In the entries below, the line with "653x560 pixels. Task: Open the Control menu" marks the start. Return it and every following line exactly, ending with the last.

[Collected data]
□ □ □

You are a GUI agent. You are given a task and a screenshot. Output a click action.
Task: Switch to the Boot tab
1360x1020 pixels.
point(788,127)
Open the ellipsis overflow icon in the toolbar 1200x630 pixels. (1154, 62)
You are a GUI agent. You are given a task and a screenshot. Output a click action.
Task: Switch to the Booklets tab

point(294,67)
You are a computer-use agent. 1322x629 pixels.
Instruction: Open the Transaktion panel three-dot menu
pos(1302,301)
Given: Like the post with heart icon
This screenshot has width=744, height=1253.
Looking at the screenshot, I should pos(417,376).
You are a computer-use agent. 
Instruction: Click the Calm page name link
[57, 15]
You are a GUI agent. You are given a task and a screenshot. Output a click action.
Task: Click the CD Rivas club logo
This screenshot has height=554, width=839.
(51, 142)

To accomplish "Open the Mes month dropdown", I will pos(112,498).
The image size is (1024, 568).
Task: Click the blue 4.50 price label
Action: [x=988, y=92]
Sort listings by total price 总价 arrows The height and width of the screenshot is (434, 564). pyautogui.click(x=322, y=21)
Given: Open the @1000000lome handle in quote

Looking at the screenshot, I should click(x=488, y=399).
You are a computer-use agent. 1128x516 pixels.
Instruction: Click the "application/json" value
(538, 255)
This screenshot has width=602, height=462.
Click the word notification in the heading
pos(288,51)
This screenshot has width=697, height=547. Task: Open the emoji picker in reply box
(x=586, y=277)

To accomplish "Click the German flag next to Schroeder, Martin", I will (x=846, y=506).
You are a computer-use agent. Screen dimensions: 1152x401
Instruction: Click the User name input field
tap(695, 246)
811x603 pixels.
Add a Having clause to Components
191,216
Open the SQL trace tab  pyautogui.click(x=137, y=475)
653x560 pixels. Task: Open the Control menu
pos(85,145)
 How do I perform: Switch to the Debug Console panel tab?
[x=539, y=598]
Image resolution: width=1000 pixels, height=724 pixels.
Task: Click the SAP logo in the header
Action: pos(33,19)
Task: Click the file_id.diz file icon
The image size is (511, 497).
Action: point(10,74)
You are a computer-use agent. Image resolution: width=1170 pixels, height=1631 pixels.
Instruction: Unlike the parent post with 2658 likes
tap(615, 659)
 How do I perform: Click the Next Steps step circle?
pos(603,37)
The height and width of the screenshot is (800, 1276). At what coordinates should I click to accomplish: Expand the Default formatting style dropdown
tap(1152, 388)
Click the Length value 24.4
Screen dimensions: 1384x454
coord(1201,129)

□ □ □

# REPLY TO THE EXERCISE:
653x560 pixels. Task: Open the Control menu
pos(85,145)
 How do I perform: Switch to the Debug Console panel tab?
[x=539, y=598]
Image resolution: width=1000 pixels, height=724 pixels.
Task: Click the SAP logo in the header
Action: pos(33,19)
Task: Click the file_id.diz file icon
The image size is (511, 497).
Action: point(10,74)
You are a computer-use agent. Image resolution: width=1170 pixels, height=1631 pixels.
Instruction: Unlike the parent post with 2658 likes
tap(615, 659)
 How do I perform: Click the Next Steps step circle?
pos(603,37)
The height and width of the screenshot is (800, 1276). At what coordinates should I click to accomplish: Expand the Default formatting style dropdown
tap(1152, 388)
Click the Length value 24.4
Screen dimensions: 1384x454
coord(1201,129)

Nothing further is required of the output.